:: Task to carry out ::
Going down the listing below, print exactly each line from the one with "Where should I" up to and including the one with "Open the NVIDIA tray icon", and skip the rest.

:: Given information ::
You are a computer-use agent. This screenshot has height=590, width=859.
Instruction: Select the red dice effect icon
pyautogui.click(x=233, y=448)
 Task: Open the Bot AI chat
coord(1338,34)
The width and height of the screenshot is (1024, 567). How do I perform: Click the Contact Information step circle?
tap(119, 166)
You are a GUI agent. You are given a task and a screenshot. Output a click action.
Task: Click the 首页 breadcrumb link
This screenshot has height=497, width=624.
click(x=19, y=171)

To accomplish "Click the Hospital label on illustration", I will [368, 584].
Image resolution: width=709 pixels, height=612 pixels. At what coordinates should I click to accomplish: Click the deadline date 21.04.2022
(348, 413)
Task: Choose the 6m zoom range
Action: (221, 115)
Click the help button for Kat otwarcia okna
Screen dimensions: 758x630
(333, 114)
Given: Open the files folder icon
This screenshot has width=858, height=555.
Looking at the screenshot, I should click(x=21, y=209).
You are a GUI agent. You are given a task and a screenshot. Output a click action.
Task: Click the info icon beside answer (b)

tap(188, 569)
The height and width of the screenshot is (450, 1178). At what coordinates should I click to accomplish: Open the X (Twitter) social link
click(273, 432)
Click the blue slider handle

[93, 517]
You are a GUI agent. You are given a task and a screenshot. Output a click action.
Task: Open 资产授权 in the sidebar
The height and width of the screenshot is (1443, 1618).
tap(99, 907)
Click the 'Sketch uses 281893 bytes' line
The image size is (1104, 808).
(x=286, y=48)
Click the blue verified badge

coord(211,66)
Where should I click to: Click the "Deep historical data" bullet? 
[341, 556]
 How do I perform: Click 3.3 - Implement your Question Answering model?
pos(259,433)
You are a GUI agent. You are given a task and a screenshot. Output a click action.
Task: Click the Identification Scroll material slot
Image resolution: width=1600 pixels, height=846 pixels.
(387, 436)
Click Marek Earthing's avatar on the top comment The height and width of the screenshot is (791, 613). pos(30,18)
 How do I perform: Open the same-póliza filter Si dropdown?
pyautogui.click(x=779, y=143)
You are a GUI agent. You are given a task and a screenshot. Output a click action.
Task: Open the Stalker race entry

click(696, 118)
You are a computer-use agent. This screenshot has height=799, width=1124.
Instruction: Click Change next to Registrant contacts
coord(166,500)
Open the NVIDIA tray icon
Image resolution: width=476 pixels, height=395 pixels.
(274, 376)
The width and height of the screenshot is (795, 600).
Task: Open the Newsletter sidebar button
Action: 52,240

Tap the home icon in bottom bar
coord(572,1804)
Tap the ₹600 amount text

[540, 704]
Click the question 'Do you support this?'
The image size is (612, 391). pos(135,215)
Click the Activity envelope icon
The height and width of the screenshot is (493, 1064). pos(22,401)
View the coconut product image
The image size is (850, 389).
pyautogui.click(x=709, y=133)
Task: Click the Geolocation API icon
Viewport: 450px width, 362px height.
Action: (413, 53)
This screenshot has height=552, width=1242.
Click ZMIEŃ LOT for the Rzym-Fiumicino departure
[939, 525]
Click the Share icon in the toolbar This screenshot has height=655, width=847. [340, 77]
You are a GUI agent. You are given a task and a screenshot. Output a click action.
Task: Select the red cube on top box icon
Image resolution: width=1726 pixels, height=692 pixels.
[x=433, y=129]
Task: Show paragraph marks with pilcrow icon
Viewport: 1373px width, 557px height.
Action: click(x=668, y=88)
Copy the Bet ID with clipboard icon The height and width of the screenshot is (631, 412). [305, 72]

:: Output for this exercise ::
Where should I click to: Click the "Deep historical data" bullet? 
[341, 556]
 How do I perform: Click 3.3 - Implement your Question Answering model?
pos(259,433)
You are a GUI agent. You are given a task and a screenshot. Output a click action.
Task: Click the Identification Scroll material slot
Image resolution: width=1600 pixels, height=846 pixels.
(387, 436)
Click Marek Earthing's avatar on the top comment The height and width of the screenshot is (791, 613). pos(30,18)
 How do I perform: Open the same-póliza filter Si dropdown?
pyautogui.click(x=779, y=143)
You are a GUI agent. You are given a task and a screenshot. Output a click action.
Task: Open the Stalker race entry

click(696, 118)
You are a computer-use agent. This screenshot has height=799, width=1124.
Instruction: Click Change next to Registrant contacts
coord(166,500)
Open the NVIDIA tray icon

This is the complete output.